[WHAT THE TASK ASKS]
Reproduce each of the items below word for word, leaving out the pictures.

[SUPPLIED RECORDS]
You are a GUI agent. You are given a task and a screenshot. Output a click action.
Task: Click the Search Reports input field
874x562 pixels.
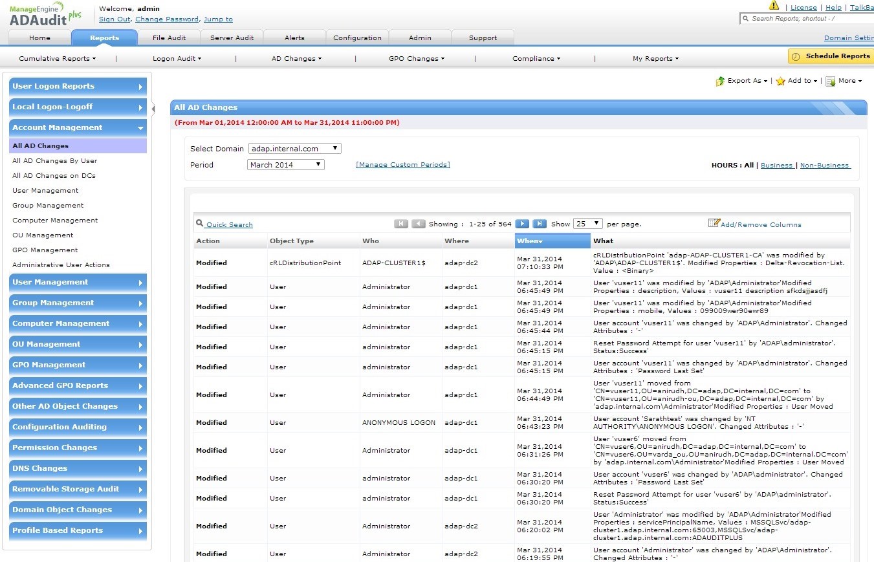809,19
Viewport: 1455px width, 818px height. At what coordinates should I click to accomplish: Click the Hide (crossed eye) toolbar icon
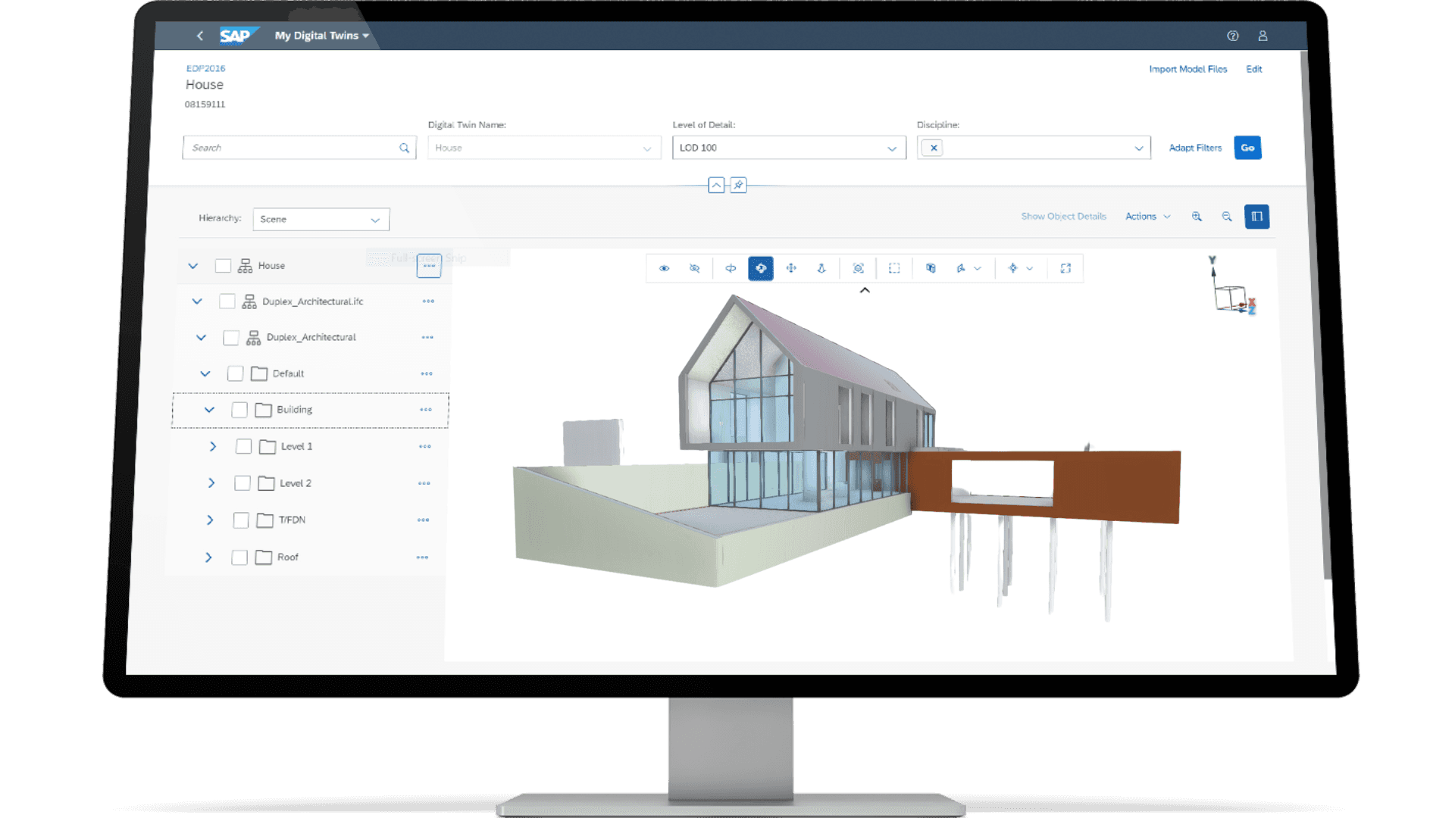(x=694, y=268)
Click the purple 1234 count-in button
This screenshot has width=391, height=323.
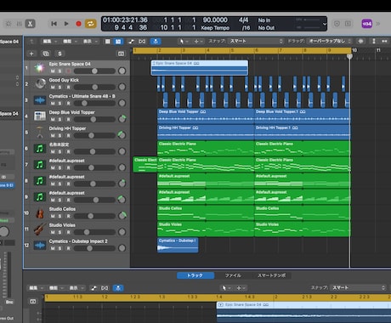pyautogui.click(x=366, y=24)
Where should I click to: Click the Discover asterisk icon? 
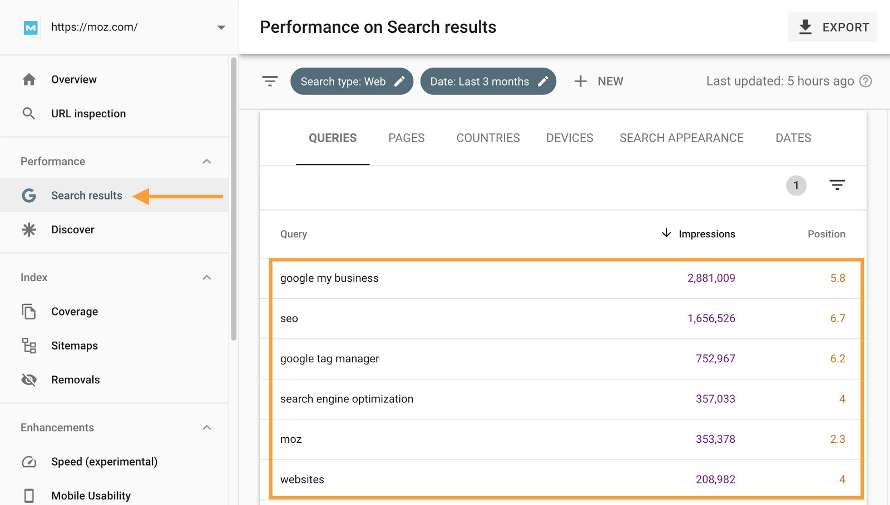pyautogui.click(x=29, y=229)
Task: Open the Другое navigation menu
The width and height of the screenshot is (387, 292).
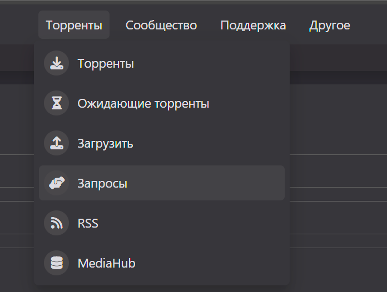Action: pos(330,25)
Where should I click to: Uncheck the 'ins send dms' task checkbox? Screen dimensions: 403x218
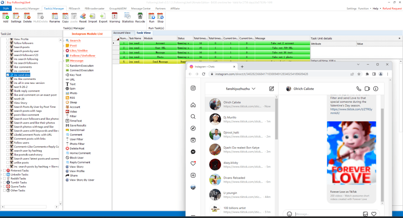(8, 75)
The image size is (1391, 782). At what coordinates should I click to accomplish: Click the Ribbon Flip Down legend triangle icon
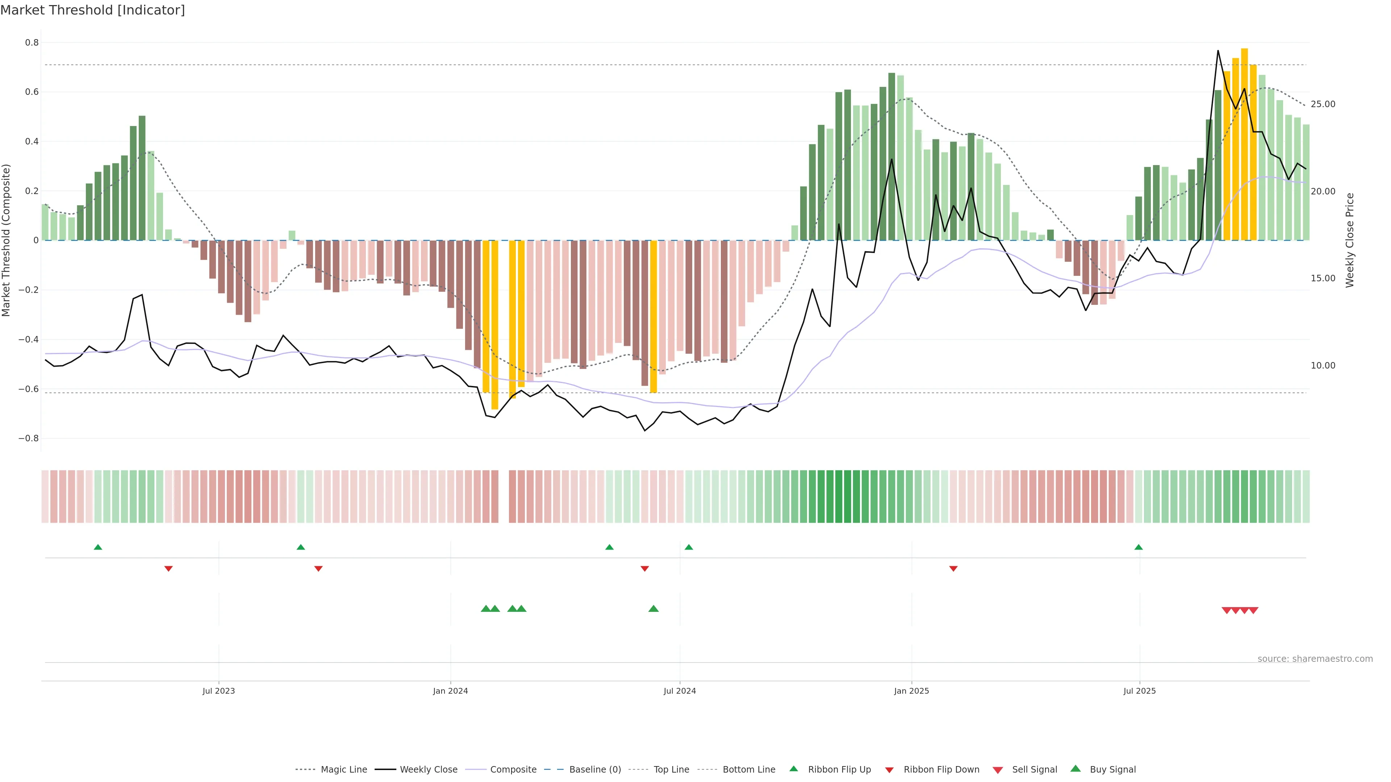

[TASK RESULT]
You are a GUI agent. You are given a task and a screenshot. Output a click action.
Task: Click the Search Reports input field
874x562 pixels.
809,19
Viewport: 1455px width, 818px height. At what coordinates should I click to accomplish: Click the Hide (crossed eye) toolbar icon
(x=694, y=268)
Click the purple 1234 count-in button
This screenshot has width=391, height=323.
pyautogui.click(x=366, y=24)
Where should I click to: Click the Discover asterisk icon? 
pyautogui.click(x=29, y=229)
Task: Open the Другое navigation menu
The width and height of the screenshot is (387, 292).
Action: pos(330,25)
Where should I click to: Uncheck the 'ins send dms' task checkbox? Screen dimensions: 403x218
(8, 75)
The image size is (1391, 782). At what coordinates should I click to accomplish: Click the Ribbon Flip Down legend triangle icon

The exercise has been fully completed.